What you need to do: Could you set down exactly the lines in the records below between the line holding "Image resolution: width=829" and the line holding "Click the paste coordinates icon", inclusive?

Supplied material:
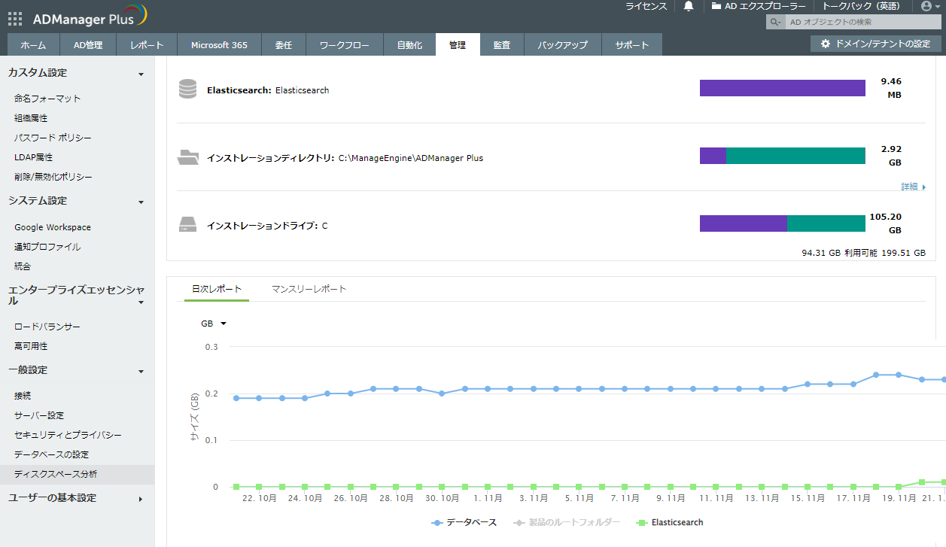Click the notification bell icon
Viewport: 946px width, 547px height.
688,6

...

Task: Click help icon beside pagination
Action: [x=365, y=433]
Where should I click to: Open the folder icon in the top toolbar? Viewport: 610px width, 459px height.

...

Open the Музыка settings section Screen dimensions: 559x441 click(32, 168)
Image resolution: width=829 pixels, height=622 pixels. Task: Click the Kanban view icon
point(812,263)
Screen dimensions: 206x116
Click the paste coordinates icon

Task answer:
Image resolution: width=829 pixels, height=622 pixels. Task: Click the Kanban view icon
point(812,263)
Screen dimensions: 206x116
Click the paste coordinates icon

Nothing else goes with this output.